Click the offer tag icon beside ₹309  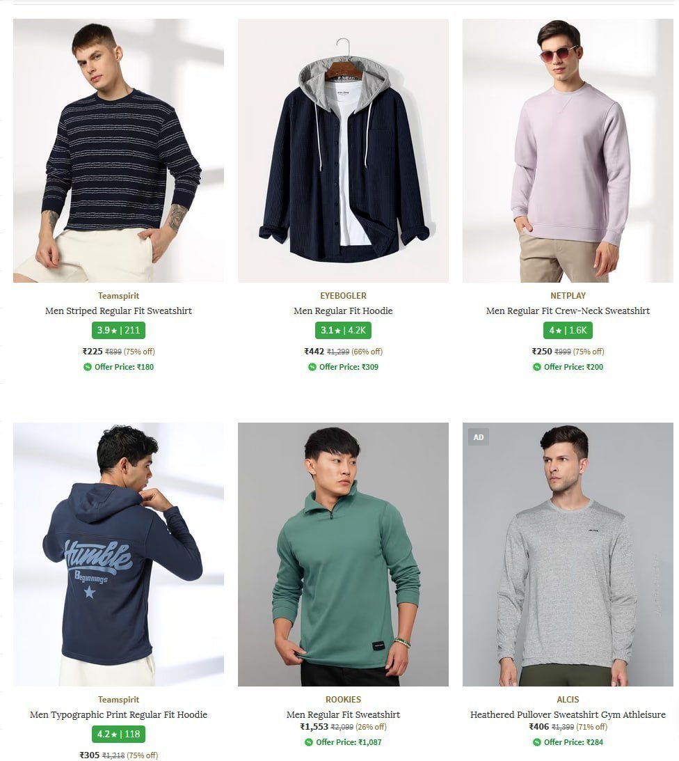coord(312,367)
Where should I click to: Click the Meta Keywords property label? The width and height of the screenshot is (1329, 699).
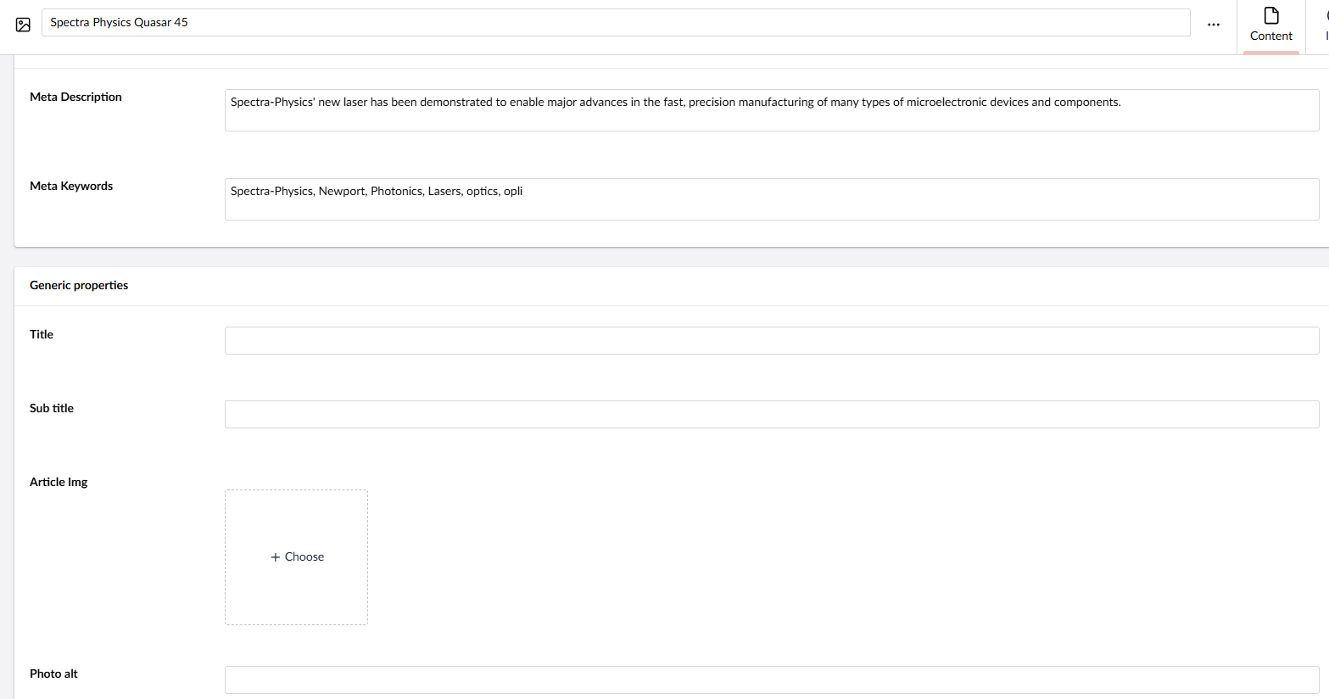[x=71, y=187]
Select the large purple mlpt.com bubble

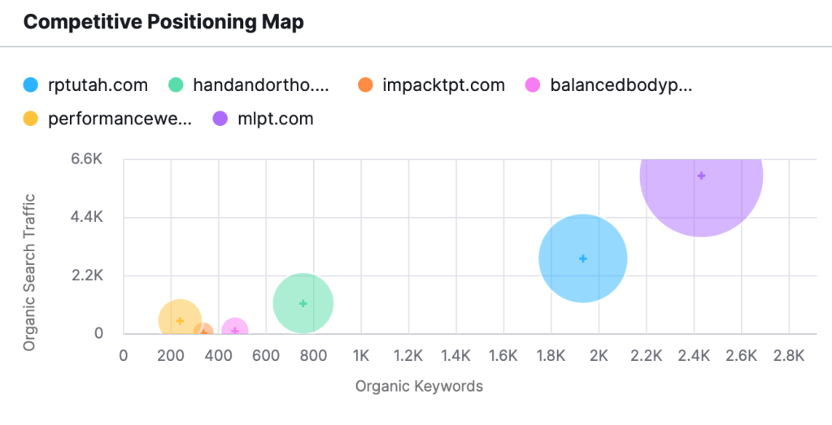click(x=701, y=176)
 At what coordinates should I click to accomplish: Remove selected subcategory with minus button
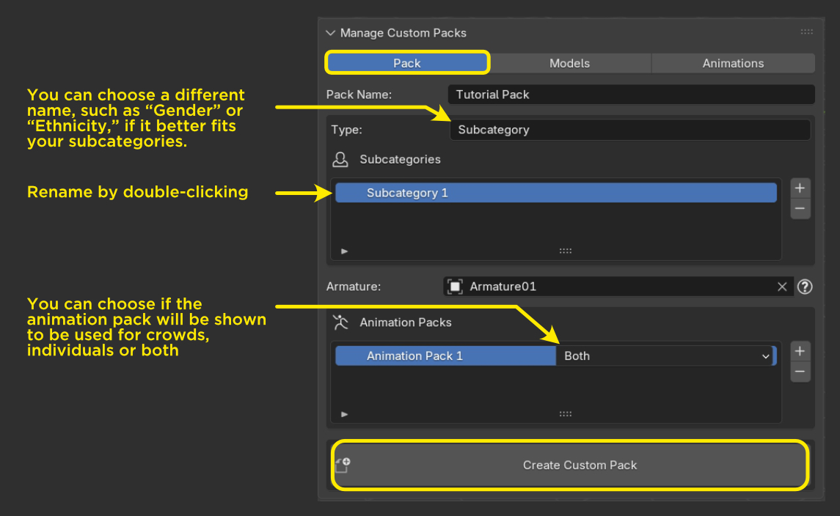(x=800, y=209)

# What is needed:
Express the rows from the line containing "Where should I" through the end of the rows as a Markdown table with the columns Idx and Entry. Put a sequential number in Idx and one line in Entry, skip blank lines, and omit the pictures.

# Solution below:
| Idx | Entry |
|---|---|
| 1 | Where should I click to: Click the Meta Keywords property label? The width and height of the screenshot is (1329, 699). |
| 2 | [x=71, y=187] |
| 3 | Select the large purple mlpt.com bubble |
| 4 | click(x=701, y=176) |
| 5 |  At what coordinates should I click to accomplish: Remove selected subcategory with minus button |
| 6 | (x=800, y=209) |